I suppose that you could solve the problem by pounding on it with a hammer or something similar in your own kitchen - but why ? You can do it on the seaside ! Attract attention ! Shock kids into vegetarianism ! Draw a crowd !

Octopus, pristine

The octopus at this point should be dead. If it is not dead, read Humane octopus killing. The tougher part of the octopus is where the tentacles join the head (they are thicker there), which means that they require the most abuse.
Find a hard, clean rock. It should not be covered with a thick mat of algae, and it should not be crumbly (unless you enjoy eating bits of rock).
Grab the octopus by its head (I am sure that if you are a squeamish person you should not be reading this), using the convenient side opening that Nature provided. Do this with the hand you would not use for throwing a ball.
Lift the octopus into the bracing marine air, and slowly drop it into your free hand. The octopus should, at this point, be sitting into your throwing hand with its head on top, looking at you in a reproachful way.

The gentle art of THUD

Now comes the fun bit.
Throw the octopus, with as much force as you can muster without pulling muscles, against the rock.
THUD ! the octopus will bounce a bit. Pick it up. Place in throwing hand. Repeat. THUD. Repeat. THUD. Repeat until the octopus turns a pale grey, and its tentacles hung limp.
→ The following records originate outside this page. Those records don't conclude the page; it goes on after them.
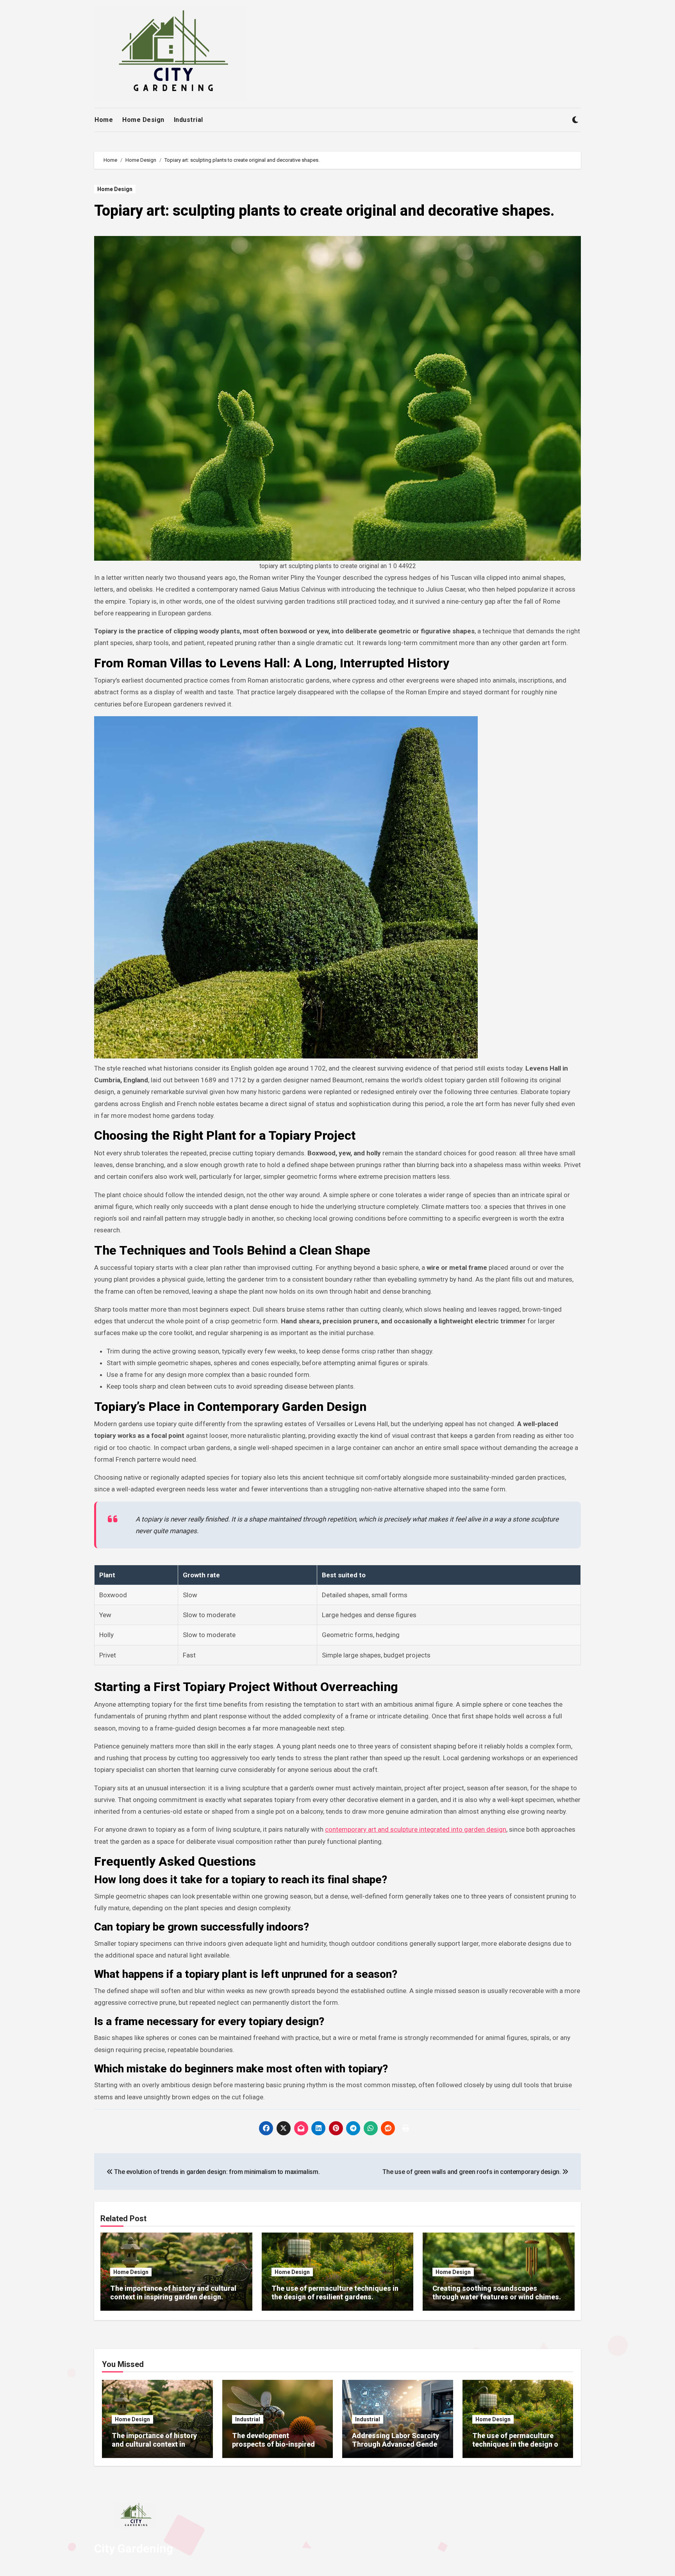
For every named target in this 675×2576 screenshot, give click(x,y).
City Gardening (133, 2548)
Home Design (143, 119)
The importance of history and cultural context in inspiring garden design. (173, 2292)
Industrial (188, 119)
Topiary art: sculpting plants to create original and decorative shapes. (324, 210)
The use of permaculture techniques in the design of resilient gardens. (334, 2292)
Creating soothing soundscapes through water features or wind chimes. (496, 2292)
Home (104, 119)
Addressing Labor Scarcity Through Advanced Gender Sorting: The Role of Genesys (396, 2448)
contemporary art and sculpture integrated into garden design (415, 1829)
Be careful with the throwing, because if you don't have all the tentacles gathered in your hand they will whiplash - which hurts like hell. In fact an octopus could be used as a flogger, as I sure some kinky Japanese does regularly.

Notice that at this point you will be covered in invisible but smelly droplets of octopus juice. Have a quick dip in the sea, to rinse off the smell and chill a bit.


Throwing is hard: can I hold it by its tentacles and just whack it against to rock ? Just try: it will slip out of your finger, and possibly hurt you in the process.
Someone called me a monster because I was doing what you suggested ! Invite them over for soup. Everything will be pardoned.
Have you ever actually done this ? Many times. Underneath my suave CS nerd appearance, a mollusk-killer lurks.

After the tenderizing is done, you might as well remove the beak - easily done with a screwdriver.

While repeatedly chucking octopi against a hard surface probably works great, Food TV's Iron Chef had one very memorable moment in Battle Octopus, with Iron Chef Masahiko Kobe battling challenger Hiromichi Yoneda.

Kobe coated a live octopus in rice bran, chopped off the head (supposedly this also aids the tenderizing), and proceeded to beat the poor dying tentacles with a huge, two foot long Daikon Radish.

This was one of the first Iron Chef episodes I saw, and something about watching a malevolent Asian chef in a costume and oversized toque beat a writhing eight-legged mollusk with a huge and foreign root vegetable convinced me that this show totally kicks ass.

Kobe went on to marinate the octopus in champagne and win the match, 75-70.